It was a scene that was tawdry in many ways -
the lowest of the social strata paying a mere ha’penny to view a
play from the heaving, sweating, smelling audience pit at the foot
of the stage. Yet it had a certain nobility - the aristocrats,
well-to-do merchantmen and courtiers paying anything up to sixpence
to view from the relative sanctuary of the dress circle, sometimes
in the company of the Queen herself.

No one had been bothered to make much of the
fact that one of their own, the actor Derek Berkhardt, had suddenly
dropped out of the business and disappeared, too. Gone back to
Germany, to find his roots. So the rumour mill said.

Everyone was more distracted by the potential
impact of their loss.

“Christopher was a truly great writer,” had
been the general lament raised during a hastily organised wake at
Percy Fletcher’s tavern, the only real celebration conducted after
the body had been inexplicably and rapidly buried without ceremony
at Deptford.

In these conversations it had always been
left unsaid that William Shakespeare, too, was proving to be a
genius with the pen, and a writer of plays that, ironically,
captured the essence of the effervescent, poetic style of the
now-dead Marlowe.

But, it was also generally concluded that the
phlegmatic William was, well, different.

As Burbage put it, “Whereas Christopher
exuberantly loved his plays like a pet dog or a favourite toy,
William seems to treat them more like a commodity. Whereas
Christopher caressed every syllable across the page with a loving,
creative stroke of the quill, William appears to turn them out as a
carpenter would construct a pigsty.

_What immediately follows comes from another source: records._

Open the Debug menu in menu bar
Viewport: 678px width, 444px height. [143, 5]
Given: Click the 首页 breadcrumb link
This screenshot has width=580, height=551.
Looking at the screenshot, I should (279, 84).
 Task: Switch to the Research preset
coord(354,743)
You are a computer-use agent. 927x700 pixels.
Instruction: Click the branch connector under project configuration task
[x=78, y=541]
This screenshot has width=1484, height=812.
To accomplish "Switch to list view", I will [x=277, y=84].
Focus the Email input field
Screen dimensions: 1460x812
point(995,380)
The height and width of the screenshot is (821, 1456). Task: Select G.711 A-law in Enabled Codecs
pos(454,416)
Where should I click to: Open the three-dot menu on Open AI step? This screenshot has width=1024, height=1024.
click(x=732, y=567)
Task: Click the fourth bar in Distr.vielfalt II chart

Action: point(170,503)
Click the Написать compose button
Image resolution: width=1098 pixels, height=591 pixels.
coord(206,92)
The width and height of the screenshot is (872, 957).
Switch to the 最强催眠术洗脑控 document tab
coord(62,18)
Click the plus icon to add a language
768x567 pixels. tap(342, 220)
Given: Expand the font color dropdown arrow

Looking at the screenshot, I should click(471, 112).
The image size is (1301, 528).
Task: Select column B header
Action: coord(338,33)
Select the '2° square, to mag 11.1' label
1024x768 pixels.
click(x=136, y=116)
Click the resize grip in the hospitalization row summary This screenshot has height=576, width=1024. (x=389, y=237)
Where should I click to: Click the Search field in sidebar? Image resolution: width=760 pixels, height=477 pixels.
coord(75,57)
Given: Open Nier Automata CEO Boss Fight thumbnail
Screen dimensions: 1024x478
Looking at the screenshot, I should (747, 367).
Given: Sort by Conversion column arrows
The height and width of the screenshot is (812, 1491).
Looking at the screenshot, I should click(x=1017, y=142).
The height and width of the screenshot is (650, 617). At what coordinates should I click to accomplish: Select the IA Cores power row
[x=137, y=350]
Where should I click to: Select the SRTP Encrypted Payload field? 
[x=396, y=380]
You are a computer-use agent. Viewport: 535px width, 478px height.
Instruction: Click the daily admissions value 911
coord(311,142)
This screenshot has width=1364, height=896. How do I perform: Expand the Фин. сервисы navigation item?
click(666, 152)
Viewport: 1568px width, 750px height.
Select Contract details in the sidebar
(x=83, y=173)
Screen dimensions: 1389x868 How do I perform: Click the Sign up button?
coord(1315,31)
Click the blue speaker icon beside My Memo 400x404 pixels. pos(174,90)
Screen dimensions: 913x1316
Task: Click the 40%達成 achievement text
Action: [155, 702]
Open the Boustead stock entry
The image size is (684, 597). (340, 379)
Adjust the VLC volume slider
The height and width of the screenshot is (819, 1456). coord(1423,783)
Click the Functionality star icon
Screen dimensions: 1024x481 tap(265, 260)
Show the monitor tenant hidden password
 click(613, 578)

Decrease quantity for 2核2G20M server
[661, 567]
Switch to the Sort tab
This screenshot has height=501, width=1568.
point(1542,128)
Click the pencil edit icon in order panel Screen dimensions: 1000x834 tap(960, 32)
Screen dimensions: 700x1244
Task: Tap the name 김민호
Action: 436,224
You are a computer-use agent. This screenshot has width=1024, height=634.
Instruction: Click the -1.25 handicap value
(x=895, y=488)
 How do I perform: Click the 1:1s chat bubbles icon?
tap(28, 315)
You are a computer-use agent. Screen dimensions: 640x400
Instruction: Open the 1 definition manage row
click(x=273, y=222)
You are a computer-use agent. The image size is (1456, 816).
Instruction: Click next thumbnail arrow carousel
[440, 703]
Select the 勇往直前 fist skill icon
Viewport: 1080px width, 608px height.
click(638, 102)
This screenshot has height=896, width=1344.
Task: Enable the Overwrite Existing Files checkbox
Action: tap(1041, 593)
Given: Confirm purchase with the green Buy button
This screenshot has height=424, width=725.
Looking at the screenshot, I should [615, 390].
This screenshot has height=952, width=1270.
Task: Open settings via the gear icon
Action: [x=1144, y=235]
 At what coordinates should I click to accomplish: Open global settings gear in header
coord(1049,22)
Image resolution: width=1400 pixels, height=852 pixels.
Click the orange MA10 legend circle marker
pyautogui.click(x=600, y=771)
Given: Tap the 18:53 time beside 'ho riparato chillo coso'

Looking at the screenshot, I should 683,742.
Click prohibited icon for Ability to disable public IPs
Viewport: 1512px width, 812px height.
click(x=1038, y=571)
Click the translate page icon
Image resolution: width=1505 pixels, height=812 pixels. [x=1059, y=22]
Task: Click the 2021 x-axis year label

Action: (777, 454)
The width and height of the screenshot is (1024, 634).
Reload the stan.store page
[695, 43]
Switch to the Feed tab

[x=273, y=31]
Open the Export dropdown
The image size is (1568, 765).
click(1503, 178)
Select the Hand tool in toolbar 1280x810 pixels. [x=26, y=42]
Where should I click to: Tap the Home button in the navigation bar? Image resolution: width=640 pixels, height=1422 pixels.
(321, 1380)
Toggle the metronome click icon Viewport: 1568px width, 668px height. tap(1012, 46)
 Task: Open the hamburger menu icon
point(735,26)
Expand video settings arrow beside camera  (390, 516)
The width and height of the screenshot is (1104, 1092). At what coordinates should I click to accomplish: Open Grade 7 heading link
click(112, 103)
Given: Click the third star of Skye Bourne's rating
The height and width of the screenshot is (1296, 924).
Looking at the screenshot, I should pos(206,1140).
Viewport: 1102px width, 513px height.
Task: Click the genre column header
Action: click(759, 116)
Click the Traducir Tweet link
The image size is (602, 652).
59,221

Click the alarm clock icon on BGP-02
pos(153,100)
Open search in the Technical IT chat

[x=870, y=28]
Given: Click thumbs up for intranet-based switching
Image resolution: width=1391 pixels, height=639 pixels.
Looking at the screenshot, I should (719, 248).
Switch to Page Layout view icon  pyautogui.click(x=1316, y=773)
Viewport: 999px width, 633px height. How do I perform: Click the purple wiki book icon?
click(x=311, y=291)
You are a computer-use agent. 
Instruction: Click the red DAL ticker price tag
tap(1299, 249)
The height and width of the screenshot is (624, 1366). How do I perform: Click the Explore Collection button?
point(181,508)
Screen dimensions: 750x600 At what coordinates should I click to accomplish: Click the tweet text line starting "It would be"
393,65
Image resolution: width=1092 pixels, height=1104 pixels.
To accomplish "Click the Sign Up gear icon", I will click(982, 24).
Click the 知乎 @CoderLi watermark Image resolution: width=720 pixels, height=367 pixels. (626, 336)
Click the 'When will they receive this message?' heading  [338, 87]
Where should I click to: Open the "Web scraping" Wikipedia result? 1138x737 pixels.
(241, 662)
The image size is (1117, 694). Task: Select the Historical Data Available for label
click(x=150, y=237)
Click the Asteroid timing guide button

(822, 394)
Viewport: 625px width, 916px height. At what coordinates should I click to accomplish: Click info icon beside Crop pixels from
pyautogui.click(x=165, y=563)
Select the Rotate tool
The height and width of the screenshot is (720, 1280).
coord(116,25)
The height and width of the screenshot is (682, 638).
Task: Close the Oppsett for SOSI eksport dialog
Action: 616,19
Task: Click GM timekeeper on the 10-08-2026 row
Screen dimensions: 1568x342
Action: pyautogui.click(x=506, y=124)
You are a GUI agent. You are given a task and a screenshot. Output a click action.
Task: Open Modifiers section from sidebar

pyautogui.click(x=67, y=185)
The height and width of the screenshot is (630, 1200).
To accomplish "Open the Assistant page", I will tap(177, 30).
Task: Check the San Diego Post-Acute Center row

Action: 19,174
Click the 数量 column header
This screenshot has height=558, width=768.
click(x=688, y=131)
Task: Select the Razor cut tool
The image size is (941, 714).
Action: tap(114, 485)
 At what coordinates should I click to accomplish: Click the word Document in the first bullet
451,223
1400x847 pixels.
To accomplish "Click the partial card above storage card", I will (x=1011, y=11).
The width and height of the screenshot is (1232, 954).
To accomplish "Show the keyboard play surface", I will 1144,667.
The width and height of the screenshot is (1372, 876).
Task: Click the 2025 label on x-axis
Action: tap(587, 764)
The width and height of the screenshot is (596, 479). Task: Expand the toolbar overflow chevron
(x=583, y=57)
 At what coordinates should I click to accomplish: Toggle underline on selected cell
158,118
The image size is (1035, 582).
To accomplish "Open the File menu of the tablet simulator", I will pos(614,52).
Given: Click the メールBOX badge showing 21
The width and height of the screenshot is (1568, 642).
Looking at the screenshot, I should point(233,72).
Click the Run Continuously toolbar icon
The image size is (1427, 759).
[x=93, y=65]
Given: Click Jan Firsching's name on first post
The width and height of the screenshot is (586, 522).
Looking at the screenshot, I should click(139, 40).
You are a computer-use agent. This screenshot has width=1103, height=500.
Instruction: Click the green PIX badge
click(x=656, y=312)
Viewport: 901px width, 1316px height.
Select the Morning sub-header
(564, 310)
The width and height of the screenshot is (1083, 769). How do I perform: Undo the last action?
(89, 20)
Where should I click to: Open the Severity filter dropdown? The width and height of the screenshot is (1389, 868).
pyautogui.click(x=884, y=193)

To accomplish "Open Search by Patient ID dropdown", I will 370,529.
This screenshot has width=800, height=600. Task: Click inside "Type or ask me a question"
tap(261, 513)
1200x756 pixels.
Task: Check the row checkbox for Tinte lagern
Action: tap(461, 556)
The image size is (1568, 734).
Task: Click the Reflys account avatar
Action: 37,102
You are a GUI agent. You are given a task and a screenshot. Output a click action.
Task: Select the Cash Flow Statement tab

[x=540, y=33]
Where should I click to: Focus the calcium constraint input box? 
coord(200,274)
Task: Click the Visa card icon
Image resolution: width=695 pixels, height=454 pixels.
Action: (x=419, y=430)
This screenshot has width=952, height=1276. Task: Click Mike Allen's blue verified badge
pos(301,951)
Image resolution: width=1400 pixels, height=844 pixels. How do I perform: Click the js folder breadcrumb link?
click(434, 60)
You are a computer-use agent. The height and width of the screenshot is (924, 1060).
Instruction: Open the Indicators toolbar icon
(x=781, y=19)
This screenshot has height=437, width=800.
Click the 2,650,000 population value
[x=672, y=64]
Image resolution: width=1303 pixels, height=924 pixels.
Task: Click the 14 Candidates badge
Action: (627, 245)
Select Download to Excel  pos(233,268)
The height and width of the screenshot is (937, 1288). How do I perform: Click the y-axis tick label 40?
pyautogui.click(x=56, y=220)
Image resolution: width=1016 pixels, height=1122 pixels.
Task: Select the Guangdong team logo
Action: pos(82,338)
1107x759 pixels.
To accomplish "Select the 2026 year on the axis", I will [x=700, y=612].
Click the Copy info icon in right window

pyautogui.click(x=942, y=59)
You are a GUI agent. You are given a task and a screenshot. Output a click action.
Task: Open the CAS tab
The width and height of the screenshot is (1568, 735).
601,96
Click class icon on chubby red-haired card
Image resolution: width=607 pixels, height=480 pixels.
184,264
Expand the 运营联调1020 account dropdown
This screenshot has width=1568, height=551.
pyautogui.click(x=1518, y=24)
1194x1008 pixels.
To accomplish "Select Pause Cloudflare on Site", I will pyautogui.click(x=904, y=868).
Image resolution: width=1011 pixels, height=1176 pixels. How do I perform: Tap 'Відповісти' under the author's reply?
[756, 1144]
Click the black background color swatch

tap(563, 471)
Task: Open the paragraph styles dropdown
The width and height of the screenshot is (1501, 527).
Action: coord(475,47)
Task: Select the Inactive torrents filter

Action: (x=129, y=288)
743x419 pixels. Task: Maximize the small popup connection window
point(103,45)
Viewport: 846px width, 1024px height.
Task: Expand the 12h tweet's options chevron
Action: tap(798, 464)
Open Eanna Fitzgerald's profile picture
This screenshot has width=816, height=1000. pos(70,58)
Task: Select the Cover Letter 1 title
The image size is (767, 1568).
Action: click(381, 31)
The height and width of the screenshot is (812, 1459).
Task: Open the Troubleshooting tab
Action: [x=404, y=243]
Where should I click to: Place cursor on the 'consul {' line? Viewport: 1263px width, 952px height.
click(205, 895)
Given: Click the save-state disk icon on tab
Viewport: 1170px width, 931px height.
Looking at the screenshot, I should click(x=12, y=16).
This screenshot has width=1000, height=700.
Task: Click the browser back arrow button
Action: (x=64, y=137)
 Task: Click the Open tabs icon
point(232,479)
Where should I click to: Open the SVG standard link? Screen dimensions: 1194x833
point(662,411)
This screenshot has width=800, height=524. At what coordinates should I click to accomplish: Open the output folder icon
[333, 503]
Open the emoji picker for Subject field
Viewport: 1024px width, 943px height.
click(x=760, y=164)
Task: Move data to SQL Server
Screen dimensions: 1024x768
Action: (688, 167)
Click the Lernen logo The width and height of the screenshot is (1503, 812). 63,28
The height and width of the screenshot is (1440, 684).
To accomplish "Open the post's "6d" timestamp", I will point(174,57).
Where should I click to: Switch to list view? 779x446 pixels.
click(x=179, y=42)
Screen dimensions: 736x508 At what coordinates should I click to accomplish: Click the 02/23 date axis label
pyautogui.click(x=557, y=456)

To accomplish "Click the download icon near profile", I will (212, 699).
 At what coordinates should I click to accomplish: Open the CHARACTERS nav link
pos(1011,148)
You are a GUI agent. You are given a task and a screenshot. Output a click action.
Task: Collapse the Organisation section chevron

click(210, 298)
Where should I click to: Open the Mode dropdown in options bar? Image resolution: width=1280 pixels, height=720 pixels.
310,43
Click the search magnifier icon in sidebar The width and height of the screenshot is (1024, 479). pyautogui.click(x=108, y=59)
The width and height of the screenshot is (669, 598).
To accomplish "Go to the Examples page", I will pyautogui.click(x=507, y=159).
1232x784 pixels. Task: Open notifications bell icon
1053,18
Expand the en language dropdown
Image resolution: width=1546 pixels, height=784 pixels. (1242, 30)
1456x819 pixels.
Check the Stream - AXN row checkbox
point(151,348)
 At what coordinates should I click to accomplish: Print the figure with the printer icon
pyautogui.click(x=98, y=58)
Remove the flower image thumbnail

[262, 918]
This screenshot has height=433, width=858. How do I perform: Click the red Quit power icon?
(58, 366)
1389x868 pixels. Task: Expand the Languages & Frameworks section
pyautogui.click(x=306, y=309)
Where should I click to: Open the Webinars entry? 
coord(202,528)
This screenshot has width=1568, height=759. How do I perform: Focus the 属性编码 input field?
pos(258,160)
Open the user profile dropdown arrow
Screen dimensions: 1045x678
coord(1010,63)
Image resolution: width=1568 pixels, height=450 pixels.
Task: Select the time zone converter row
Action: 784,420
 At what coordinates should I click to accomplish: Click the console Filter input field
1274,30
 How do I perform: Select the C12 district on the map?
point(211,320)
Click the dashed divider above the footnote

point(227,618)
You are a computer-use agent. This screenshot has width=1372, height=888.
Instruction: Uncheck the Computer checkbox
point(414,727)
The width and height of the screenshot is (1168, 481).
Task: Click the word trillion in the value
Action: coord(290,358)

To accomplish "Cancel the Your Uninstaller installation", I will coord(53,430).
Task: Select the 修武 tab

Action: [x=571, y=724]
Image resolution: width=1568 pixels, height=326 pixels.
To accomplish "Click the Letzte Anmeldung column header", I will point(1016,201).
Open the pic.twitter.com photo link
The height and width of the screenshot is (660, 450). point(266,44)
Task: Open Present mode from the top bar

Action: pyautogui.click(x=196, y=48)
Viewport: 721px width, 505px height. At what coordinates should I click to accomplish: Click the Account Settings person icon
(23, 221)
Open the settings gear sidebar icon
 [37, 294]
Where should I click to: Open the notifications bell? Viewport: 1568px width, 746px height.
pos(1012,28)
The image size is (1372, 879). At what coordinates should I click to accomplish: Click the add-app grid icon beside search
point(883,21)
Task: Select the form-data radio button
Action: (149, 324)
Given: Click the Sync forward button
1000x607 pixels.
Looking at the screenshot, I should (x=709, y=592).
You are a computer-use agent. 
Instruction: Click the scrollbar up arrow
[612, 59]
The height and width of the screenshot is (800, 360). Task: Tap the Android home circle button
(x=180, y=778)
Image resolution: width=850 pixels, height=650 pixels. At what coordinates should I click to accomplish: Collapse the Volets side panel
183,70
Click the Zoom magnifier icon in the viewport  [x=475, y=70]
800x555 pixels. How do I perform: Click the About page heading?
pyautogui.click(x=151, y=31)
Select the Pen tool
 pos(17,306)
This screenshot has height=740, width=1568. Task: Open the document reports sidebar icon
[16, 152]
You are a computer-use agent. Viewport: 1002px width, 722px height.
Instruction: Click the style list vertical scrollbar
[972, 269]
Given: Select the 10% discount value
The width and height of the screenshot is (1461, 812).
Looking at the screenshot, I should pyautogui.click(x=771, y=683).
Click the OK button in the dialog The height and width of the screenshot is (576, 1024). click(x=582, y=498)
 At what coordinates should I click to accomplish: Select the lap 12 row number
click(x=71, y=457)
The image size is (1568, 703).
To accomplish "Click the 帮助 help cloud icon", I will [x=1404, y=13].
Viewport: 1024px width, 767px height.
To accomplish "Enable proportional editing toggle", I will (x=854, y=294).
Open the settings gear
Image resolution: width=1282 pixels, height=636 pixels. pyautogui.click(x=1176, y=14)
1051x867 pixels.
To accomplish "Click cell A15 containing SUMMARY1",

Whereas a Marlowe play went
through a period of exciting, overt gestation - the writer involved
in weeks of musing, earnest discussion with associates over an ale,
try-outs of dialogue on astonished strangers - a Shakespeare play
seems to suddenly, almost secretly, turn up, practically
overnight.”

And still, five years on, as the actors
assembled for a read-through of a brand new script brought across
to them at the re-built Globe by Budsby, the doubts lingered.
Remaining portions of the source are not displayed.